Adrian Cooper has been unwell

Old reviews that are no longer available online, or from sites that no longer exist. The pen is dead, long live the camera.

Wednesday, April 20, 2005

The Mars Volta
ULU, London

Live music is all about the spectacle. Let’s be honest here, when it comes down to it, as long as the band sounds alright, all we actually want is to be entertained. We’re not here to appreciate the finer points of a diminished chord, we’re here because we want the adrenaline kick, we want to feel those endorphins tearing through our system. We’re here because we want to be surprised, because we want to feel alive.

Which is just as well, because right now I’ve got absolutely no idea what’s happening onstage. It’s all a complete blur. Omar is flagellating himself with his guitar. There’s a tank of a man jumping on his keyboard. The bassist hasn’t stopped spinning round for the entire set. Somewhere in the midst of the staccato rhythms, hidden beneath Cedric’s pained yelps as he hurls himself around, there may even be a song. It may be called ‘Cut That City’, but I wouldn’t swear to it.
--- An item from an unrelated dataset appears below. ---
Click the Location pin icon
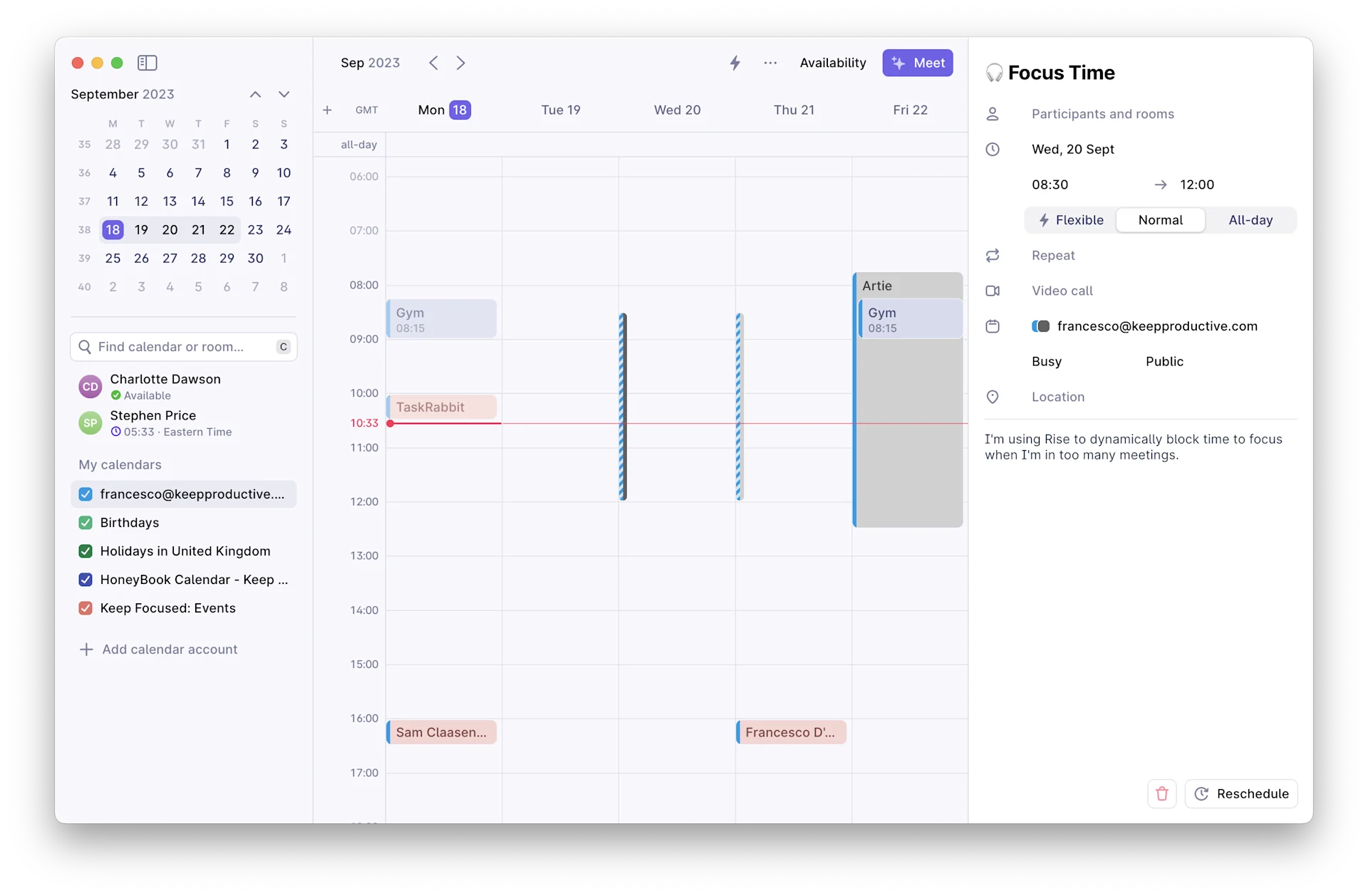 click(993, 397)
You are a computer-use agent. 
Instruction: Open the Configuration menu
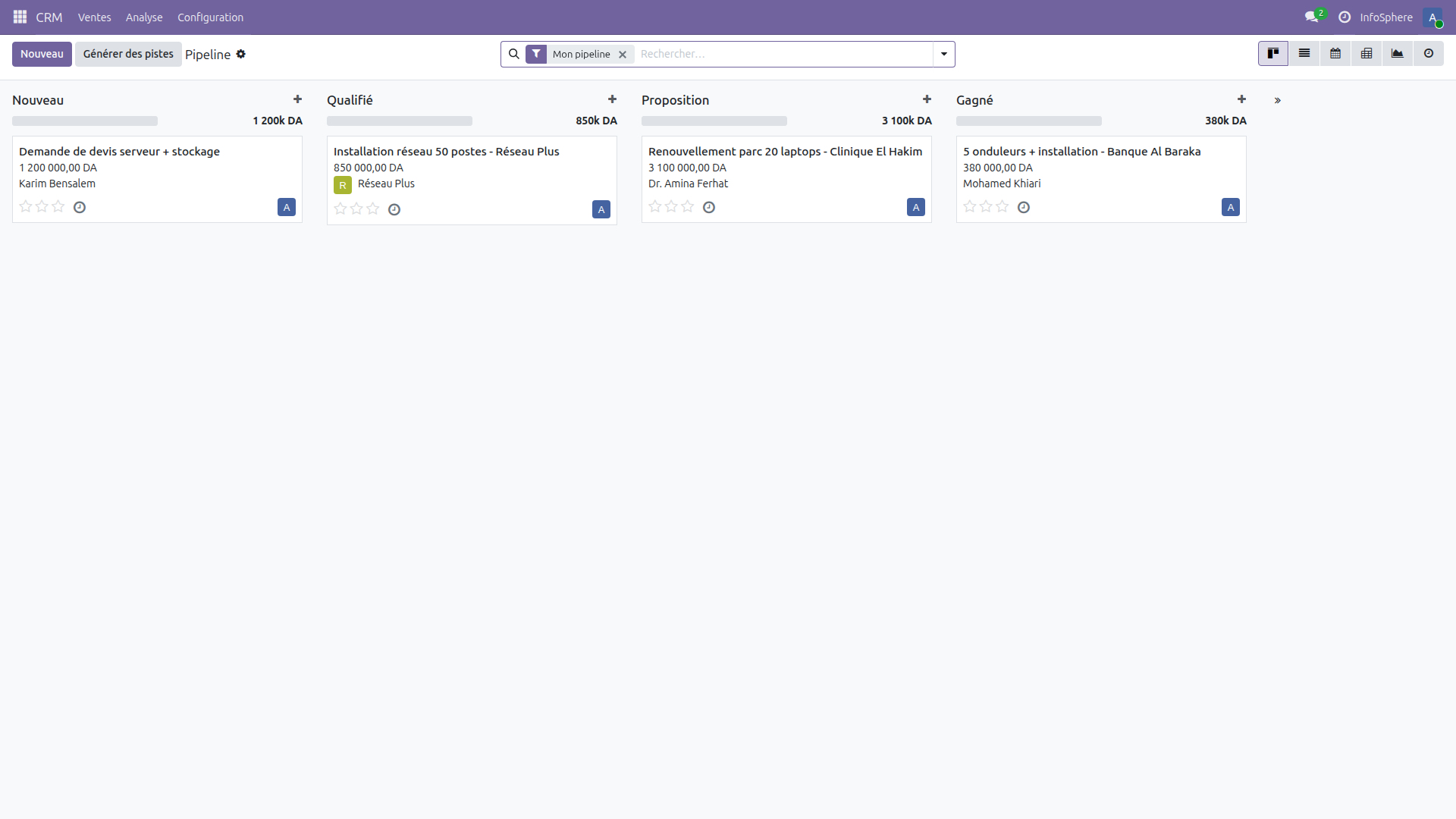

The Mars Volta are like watching chaos theory unravelling. They’re like the Make Up having an epileptic fit, or the frantic garage punk of the MC5 terrorising a space-rock jazz quintet, kind of rama-lama-Sun-Ra-ra if you will. But then, I don’t care if you won’t. The Mars Volta certainly don’t care if you won’t. They’re not playing for you. If they were, they would never have split up At The Drive-In, and you wouldn’t be running for the bar with a scared look on your face. Fuck doing it for the kids – Omar and Cedric are quite obviously doing this for themselves.

Normally that would be a crime. It’s just not punk rock, is it? But incredibly, the Mars Volta get away with every excess imaginable. As uncompromising as they may have become, they’re still performers. While there is a very definite chance that they’ll stick their head up their arse and get their afro caught in their pubic hair, there’s never going to be any risk of the Mars Volta being boring.

They may not be so much At The Drive-In as at the drive-through spaz-jazz gymnastics team avant-prog wank spectacle, but at least it’s the spectacle that we had been hoping for.